内容ですが、著者のフレデリック・ダグラスが、19世紀初頭のアメリカで奴隷として生まれてから起きた出来事や自身の行動を記憶を頼りに、自由を手に入れるまでを詳細に記述しています。奴隷と言っても、当時のアメリカでは主人と奴隷との間に生まれた子供は奴隷として扱う決まりがあったため、父親は白人で、母親はアフリカ系(黒人)の今で言うところのハーフあるいはダブル(呼び方ひとつで4倍!)です。
彼の身の回りで起きた出来事は、とにかく凄惨の一言に尽きます。ただし、本人は冷静に極めて淡々と記述しており、文中に詩的な表現が多少あるものの、ほとんど感情的な表現は見られません。むしろ冒頭の支援者による序文や書簡のほうが感情的なほどで、その対比が起きた内容の凄まじさを際立たせています。
ある日、奴隷を持ったことのない主人の元に行くことになり、主人の妻から文字を教わることになりますが、主人が妻に教えるのをやめさせた一連の出来事をきっかけに、何も知らないでいることが奴隷を奴隷たらしめるとフレデリックは気づきます。
その後、主人が文字を教えてくれなくなったので、どうしたかというと、近所に住む白人の少年たちと親しくなり、腹を空かせた彼らにパンを与える(幸い主人は裕福で食料はたくさん与えられていた)ことで読み書きを教えてもらい、7~8歳から12歳くらい(で本を入手)に掛けて習得します。
それからさらに紆余曲折を経て、南部から北部に逃れて自由の身となるわけですが、この記事のタイトルは、彼の残した言葉に集約されています。(Wikipediaより引用)
「ひとたび読むことを学べば、永遠に自由となるだろう」
フレデリック・ダグラスという人物が、聡明であることもさることながら、とんでもなく記憶力が良いことが記述からわかります。月日の概念を覚えるまでの幼少期は何かが起きた日の曜日を、文字を覚えて、月日を覚えてからは日付と曜日を記していて、さらに関わった人物の名前もおそらく正確に覚えていることが伺えます。

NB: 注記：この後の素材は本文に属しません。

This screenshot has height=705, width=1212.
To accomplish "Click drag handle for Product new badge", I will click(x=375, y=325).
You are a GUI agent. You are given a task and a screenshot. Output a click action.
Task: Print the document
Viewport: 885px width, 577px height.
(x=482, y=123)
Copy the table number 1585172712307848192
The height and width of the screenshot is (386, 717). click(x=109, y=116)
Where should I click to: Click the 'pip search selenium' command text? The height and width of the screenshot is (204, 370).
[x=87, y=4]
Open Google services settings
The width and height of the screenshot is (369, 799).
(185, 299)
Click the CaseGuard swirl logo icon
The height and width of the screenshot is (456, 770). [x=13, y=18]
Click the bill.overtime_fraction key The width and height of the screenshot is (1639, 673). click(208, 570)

この能力の高さが、生得的でもしも父親から、つまり彼の主人(白人)からくるものだとしたら、いわば奴隷制度そのものが、フレデリック・ダグラスという「選ばれし者」をこの世に遣わしたことになり、恐るべき運命のいたずら、あるいは起こるべくして起きた必然、パンドラの箱に潜む希望といった混然とした何かを感じさせます。

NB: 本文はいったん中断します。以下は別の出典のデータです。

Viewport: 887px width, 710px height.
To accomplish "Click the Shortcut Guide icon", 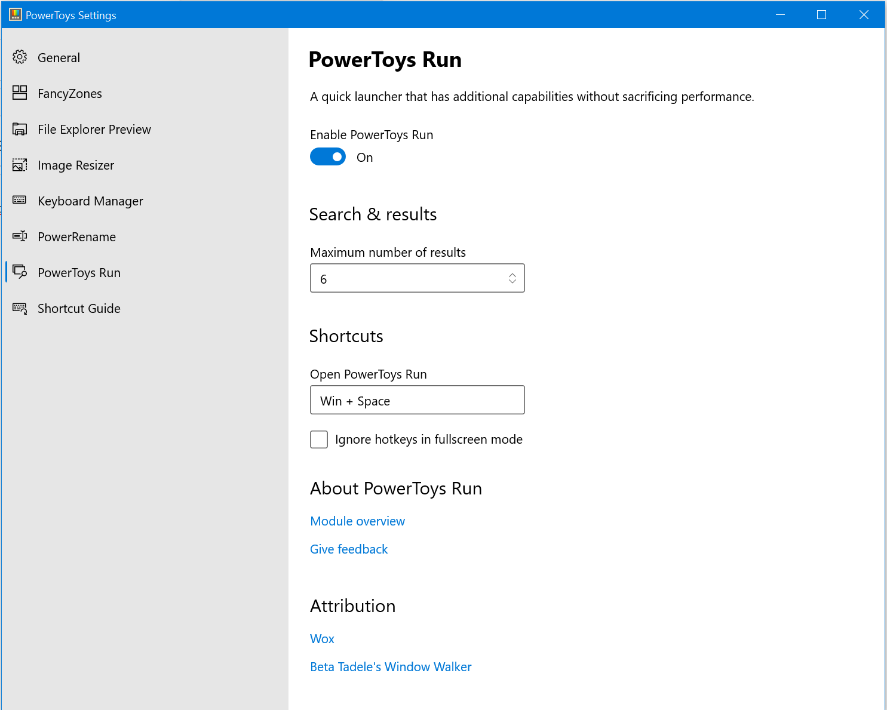I will [20, 308].
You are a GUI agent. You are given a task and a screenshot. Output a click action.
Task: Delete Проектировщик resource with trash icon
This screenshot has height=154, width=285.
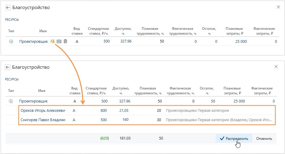[65, 42]
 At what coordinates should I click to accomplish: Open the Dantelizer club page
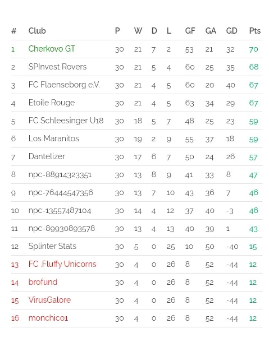(47, 156)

フレデリック・ダグラスがジョジョの奇妙な冒険(ジョジョ)第三部の主人公、承太郎よろしく、危機に直面した状況でも「やるときはやる」気概や、どんなときにもアイデンティティを失わない姿勢に、ジョジョでいうところの「黄金の精神」を見ました。
彼とその支援者のような行動の積み重ねで、権利として(少なくとも日本では法的に)自由を保証された世界の上に今の私たちは立っているわけですが、彼らが持っていた「黄金の精神」を、確実に次につないでいくため、少しでも力を尽くたいと感じた次第です。

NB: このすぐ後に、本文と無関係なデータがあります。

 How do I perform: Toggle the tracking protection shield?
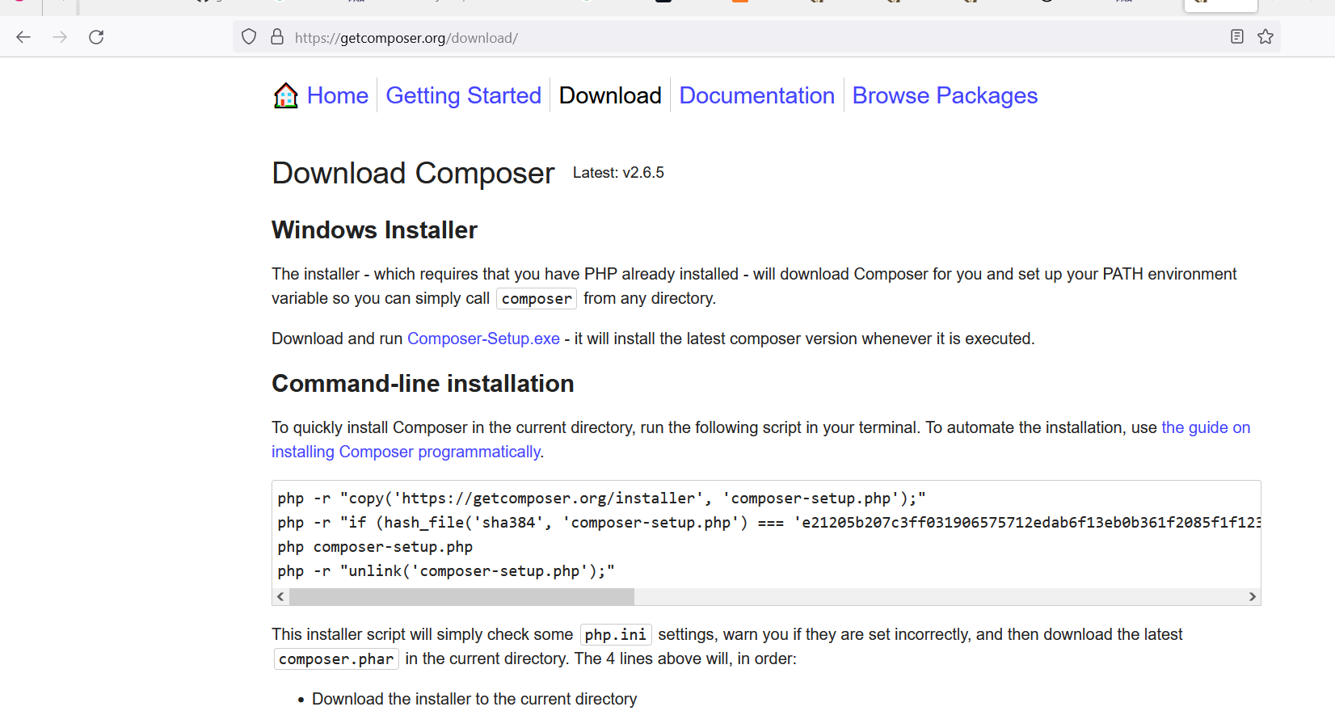[248, 36]
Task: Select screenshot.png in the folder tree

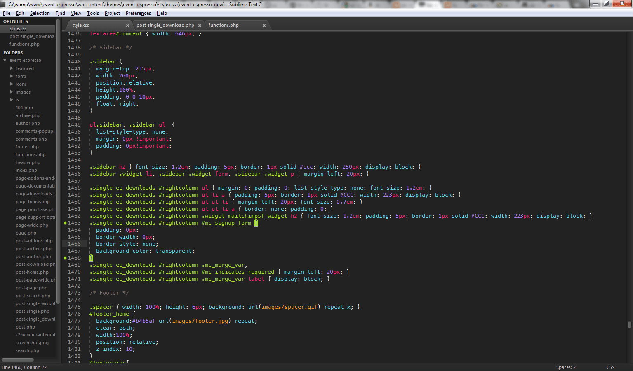Action: click(32, 343)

余談ですが、あとがきによると、本書は専修大学のプロジェクトで翻訳が行われたそうで、多くの人が関わっているので、まとめるのが結構大変だったようです。また、理解を助けるために、文中に[]で補完していますが、なくても文脈で理解できるので個人的には必要ないと感じました。ただし、文章は読みやすかったのと、訳者まえがきと訳注が充実しており、地図と凡例もあるので、背景の理解をしつつ読むことができる良書だと思います。